## WHAT THE TASK REQUIRES:
Would you return all of this data exactly, leaving nothing out?

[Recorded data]
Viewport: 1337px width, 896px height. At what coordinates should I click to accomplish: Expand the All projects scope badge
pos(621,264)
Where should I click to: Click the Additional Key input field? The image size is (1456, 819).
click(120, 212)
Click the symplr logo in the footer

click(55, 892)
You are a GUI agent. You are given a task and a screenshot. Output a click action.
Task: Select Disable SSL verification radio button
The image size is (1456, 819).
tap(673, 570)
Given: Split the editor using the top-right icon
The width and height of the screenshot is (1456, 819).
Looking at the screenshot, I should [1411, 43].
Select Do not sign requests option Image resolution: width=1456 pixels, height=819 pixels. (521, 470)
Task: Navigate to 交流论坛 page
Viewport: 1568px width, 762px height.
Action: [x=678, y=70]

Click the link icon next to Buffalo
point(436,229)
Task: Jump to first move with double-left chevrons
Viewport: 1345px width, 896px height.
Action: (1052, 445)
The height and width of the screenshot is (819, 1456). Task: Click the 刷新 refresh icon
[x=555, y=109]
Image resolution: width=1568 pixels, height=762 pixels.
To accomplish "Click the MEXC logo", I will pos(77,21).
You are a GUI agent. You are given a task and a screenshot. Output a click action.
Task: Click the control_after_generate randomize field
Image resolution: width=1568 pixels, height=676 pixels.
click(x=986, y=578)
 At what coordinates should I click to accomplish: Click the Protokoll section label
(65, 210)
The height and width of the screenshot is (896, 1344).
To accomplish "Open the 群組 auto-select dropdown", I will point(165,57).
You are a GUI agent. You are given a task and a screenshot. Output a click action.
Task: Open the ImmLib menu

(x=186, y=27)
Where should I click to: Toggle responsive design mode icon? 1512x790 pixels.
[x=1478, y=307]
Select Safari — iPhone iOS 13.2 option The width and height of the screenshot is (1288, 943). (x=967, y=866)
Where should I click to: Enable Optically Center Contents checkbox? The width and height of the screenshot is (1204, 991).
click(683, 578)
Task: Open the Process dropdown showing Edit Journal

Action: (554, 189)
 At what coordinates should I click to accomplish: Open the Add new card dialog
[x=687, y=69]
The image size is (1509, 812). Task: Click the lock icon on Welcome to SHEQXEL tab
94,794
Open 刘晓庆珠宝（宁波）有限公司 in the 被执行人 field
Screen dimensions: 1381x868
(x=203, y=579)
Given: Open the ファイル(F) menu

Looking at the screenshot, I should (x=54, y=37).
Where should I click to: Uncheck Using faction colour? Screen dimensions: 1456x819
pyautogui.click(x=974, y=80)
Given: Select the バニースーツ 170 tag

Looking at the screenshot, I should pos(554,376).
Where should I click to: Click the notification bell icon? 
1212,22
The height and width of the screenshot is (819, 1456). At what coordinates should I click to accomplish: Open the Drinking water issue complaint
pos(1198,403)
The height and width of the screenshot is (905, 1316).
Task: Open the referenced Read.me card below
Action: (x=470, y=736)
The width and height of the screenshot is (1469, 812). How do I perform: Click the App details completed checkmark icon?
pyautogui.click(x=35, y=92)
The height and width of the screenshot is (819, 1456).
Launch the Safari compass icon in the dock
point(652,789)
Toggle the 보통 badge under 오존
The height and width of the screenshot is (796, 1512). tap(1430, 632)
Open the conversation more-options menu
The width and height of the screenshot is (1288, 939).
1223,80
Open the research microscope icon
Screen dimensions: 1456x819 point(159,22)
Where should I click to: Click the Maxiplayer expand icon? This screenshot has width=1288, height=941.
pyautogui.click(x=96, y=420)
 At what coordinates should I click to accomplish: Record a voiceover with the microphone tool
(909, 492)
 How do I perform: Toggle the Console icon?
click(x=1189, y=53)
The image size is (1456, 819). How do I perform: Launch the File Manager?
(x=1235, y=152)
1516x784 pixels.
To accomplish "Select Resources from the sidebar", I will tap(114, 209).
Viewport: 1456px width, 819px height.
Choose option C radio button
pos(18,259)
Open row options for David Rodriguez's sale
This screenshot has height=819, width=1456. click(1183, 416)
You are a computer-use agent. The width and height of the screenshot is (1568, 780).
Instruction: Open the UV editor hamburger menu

## EXERCISE SOLUTION:
Viewport: 1337px width, 896px height. At what coordinates should I click to accomplish: Expand the All projects scope badge
pos(621,264)
Where should I click to: Click the Additional Key input field? The image size is (1456, 819).
click(120, 212)
Click the symplr logo in the footer

click(55, 892)
You are a GUI agent. You are given a task and a screenshot. Output a click action.
Task: Select Disable SSL verification radio button
The image size is (1456, 819).
tap(673, 570)
Given: Split the editor using the top-right icon
The width and height of the screenshot is (1456, 819).
Looking at the screenshot, I should [1411, 43].
Select Do not sign requests option Image resolution: width=1456 pixels, height=819 pixels. (521, 470)
Task: Navigate to 交流论坛 page
Viewport: 1568px width, 762px height.
Action: [x=678, y=70]

Click the link icon next to Buffalo
point(436,229)
Task: Jump to first move with double-left chevrons
Viewport: 1345px width, 896px height.
Action: (1052, 445)
The height and width of the screenshot is (819, 1456). Task: Click the 刷新 refresh icon
[x=555, y=109]
Image resolution: width=1568 pixels, height=762 pixels.
To accomplish "Click the MEXC logo", I will pos(77,21).
You are a GUI agent. You are given a task and a screenshot. Output a click action.
Task: Click the control_after_generate randomize field
Image resolution: width=1568 pixels, height=676 pixels.
click(x=986, y=578)
 At what coordinates should I click to accomplish: Click the Protokoll section label
(65, 210)
The height and width of the screenshot is (896, 1344).
To accomplish "Open the 群組 auto-select dropdown", I will point(165,57).
You are a GUI agent. You are given a task and a screenshot. Output a click action.
Task: Open the ImmLib menu

(x=186, y=27)
Where should I click to: Toggle responsive design mode icon? 1512x790 pixels.
[x=1478, y=307]
Select Safari — iPhone iOS 13.2 option The width and height of the screenshot is (1288, 943). (x=967, y=866)
Where should I click to: Enable Optically Center Contents checkbox? The width and height of the screenshot is (1204, 991).
click(683, 578)
Task: Open the Process dropdown showing Edit Journal

Action: (554, 189)
 At what coordinates should I click to accomplish: Open the Add new card dialog
[x=687, y=69]
The image size is (1509, 812). Task: Click the lock icon on Welcome to SHEQXEL tab
94,794
Open 刘晓庆珠宝（宁波）有限公司 in the 被执行人 field
Screen dimensions: 1381x868
(x=203, y=579)
Given: Open the ファイル(F) menu

Looking at the screenshot, I should (x=54, y=37).
Where should I click to: Uncheck Using faction colour? Screen dimensions: 1456x819
pyautogui.click(x=974, y=80)
Given: Select the バニースーツ 170 tag

Looking at the screenshot, I should pos(554,376).
Where should I click to: Click the notification bell icon? 
1212,22
The height and width of the screenshot is (819, 1456). At what coordinates should I click to accomplish: Open the Drinking water issue complaint
pos(1198,403)
The height and width of the screenshot is (905, 1316).
Task: Open the referenced Read.me card below
Action: (x=470, y=736)
The width and height of the screenshot is (1469, 812). How do I perform: Click the App details completed checkmark icon?
pyautogui.click(x=35, y=92)
The height and width of the screenshot is (819, 1456).
Launch the Safari compass icon in the dock
point(652,789)
Toggle the 보통 badge under 오존
The height and width of the screenshot is (796, 1512). tap(1430, 632)
Open the conversation more-options menu
The width and height of the screenshot is (1288, 939).
1223,80
Open the research microscope icon
Screen dimensions: 1456x819 point(159,22)
Where should I click to: Click the Maxiplayer expand icon? This screenshot has width=1288, height=941.
pyautogui.click(x=96, y=420)
 At what coordinates should I click to accomplish: Record a voiceover with the microphone tool
(909, 492)
 How do I perform: Toggle the Console icon?
click(x=1189, y=53)
The image size is (1456, 819). How do I perform: Launch the File Manager?
(x=1235, y=152)
1516x784 pixels.
To accomplish "Select Resources from the sidebar", I will tap(114, 209).
Viewport: 1456px width, 819px height.
Choose option C radio button
pos(18,259)
Open row options for David Rodriguez's sale
This screenshot has height=819, width=1456. click(1183, 416)
You are a computer-use agent. The width and height of the screenshot is (1568, 780).
Instruction: Open the UV editor hamburger menu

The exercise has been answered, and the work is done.